Hoy sin embargo, pese a esa pírrica victoria del independiente Van der Ballen, ha quedado establecido que la ultraderecha ha partido en dos a la sociedad austriaca, empero, permaneciendo latentes los argumentos que utilizó Hofer para su victoria en primera vuelta: sustentados en la espantosa crisis migratoria, la avasallante incursión del islamismo, y un creciente descontento por falta de reformas efectivas para reactivar la economía, argumentos válidos que ahora esgrime para asegurar que su partido ha “inaugurado un cambio” en Austria y ha comenzado una nueva era “hacia una democracia directa y de referendos vinculantes”.

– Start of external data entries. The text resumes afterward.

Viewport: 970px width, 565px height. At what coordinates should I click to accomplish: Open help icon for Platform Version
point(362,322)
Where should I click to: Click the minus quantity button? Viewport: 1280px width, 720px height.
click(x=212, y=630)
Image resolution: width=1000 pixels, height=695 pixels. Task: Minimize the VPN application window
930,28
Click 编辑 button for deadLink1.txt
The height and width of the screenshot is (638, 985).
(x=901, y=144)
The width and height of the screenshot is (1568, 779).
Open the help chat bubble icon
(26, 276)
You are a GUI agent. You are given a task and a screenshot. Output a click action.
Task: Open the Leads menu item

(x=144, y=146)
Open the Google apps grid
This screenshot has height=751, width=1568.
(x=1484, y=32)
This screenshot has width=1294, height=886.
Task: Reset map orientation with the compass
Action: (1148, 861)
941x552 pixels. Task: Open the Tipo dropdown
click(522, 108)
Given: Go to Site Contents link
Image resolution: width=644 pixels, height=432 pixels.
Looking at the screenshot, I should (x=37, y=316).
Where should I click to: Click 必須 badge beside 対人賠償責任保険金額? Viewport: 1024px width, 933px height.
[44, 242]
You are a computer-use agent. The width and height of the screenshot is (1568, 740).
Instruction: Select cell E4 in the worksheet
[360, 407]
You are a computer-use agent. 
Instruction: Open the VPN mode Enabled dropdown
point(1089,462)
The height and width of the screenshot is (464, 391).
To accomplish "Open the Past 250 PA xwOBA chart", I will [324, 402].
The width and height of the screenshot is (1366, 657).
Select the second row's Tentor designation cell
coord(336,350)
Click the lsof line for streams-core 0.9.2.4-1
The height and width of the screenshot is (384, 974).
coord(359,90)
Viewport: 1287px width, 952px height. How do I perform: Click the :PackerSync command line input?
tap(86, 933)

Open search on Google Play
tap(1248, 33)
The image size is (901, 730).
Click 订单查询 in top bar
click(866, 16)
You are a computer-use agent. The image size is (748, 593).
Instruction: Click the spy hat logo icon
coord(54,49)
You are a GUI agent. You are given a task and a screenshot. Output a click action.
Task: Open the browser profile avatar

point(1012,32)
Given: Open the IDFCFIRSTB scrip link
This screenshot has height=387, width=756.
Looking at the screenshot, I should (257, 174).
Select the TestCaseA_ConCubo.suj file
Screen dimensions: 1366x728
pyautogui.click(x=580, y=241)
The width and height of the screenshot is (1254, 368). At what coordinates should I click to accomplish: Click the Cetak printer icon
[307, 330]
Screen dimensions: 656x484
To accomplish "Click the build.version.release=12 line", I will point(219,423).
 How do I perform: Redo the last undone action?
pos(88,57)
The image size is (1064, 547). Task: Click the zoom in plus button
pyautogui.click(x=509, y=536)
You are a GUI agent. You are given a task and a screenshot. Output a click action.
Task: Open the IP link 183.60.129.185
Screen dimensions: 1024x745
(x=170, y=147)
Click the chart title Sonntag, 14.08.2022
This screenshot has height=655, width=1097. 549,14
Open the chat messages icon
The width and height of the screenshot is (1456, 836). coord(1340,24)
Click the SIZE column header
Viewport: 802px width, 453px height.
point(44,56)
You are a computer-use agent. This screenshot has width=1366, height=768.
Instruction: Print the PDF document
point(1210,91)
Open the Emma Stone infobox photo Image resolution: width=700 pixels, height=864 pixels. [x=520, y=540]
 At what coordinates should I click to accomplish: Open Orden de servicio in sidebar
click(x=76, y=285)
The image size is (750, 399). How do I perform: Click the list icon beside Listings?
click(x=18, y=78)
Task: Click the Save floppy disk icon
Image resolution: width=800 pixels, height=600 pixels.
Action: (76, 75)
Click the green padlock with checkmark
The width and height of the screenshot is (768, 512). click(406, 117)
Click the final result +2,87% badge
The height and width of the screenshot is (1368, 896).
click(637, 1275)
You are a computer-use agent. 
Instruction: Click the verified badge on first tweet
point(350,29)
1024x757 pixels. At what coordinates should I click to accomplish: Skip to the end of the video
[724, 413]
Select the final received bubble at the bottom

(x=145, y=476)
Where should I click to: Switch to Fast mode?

Este fenómeno que ha causado un terremoto político, al dejar por primera vez en más de 50 años, por fuera de la carrera presidencial a socialdemócratas, democristianos y a los socios del gobierno izquierdista que ha gobernado la escena política austriaca desde el final de la Segunda Guerra Mundial, ha debido concitar la más profunda inquietud de Bruselas, pues el avance del nacionalismo ha contagiado a Francia, Alemania y a otros países de la comunidad europea que atraviesan por los mismos problemas que Austria.
La Constitución austriaca otorga al presidente electo la potestad de decidir a quién encarga la formación del gobierno sin la obligación de optar por el líder del partido que haya sido más votado, como ha sido hasta ahora la costumbre en Austria. Una situación casi parecida a la de enero de 1933, cuando Hitler fue nombrado canciller imperial y, un año después, a la muerte del presidente Paul von Hindenburg, se autoproclamó Líder y Canciller Imperial.
En lo que a los bolivianos respecta, lamentamos no poder contar más con un aeropuerto seguro en Europa, donde S.E. pueda aterrizar en casos de emergencia. Es así como Austria nos sorprende de nuevo.